EBP is the deliberate use of current and proven scientific medication data to diagnose and treat patients. Medical students use the EBP principle to understand patients’ problems, compare or determine suitable interventions, and evaluate the treatment outcomes. This treatment approach emphasizes the use of clinical experience instinct. Since the modern EBP curriculum uses proven treatment concepts to develop a suitable anesthesia program, educators should ensure students hone critical synthesis and comprehension of existing databases.
The modern EBP journal club helps students choose suitable anesthesia programs.
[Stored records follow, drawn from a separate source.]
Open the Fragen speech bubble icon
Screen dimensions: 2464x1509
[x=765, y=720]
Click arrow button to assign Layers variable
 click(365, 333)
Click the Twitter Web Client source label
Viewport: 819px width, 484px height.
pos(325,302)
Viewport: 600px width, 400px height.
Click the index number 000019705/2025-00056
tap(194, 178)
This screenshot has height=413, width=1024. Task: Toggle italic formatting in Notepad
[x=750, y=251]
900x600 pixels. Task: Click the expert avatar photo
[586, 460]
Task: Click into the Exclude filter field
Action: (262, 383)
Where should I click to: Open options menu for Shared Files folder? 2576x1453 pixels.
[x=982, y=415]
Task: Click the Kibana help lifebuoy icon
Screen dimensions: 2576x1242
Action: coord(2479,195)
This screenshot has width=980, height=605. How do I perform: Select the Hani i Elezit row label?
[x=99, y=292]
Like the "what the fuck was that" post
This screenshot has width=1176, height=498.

According to Pellegrini (2006), many clinical faculties resist changes that EBP introduces because they fear the programs may overlook their experience and intuition. However, the EBP journal club discusses and rates all relevant evidence that can improve any medical training course. The club also evaluates previous changes necessitated by past journal club meetings and the effect the modifications had on medical practice. A well-structured journal club features three essential aspects. First, it uses a case presentation system to generate questions that the participants discuss. The topic questions come from different sources, such as clinical situations, mortality, and case conferences. The second phase involves a review of studies that are relevant to the questions the club is discussing. The EBP journal club follows rigorous guidelines to identify valid studies. Finally, the anesthesia faculty administrators help students recognize crucial clinical questions, execute clinical practice changes, and share the workload (Pellegrini, 2006). Therefore, the current EBP journal club helps improve anesthesia programs by aiding medical students to analyze clinical questions and apply clinical practices.
Overall, the present-day EBP curriculum adopts and polishes verified medical concepts to develop an excellent anesthesia program that allows learners to acquire detailed synthesis and understanding of existing medical research records. Unlike the outdated journal club, which evaluates one or two relevant articles, the present EBP journal club discusses and grades evidence from various medication programs. The cases discussed in the journal clubs follow predetermined guidelines and stringent faculty supervision to ensure that learners adopt only beneficial treatment programs.
Reference
Pellegrini, J. E. (2006). Using evidence-based practice in nurse anesthesia programs. American Association of Nurse Anesthetists Journal, 74(4), 269-273.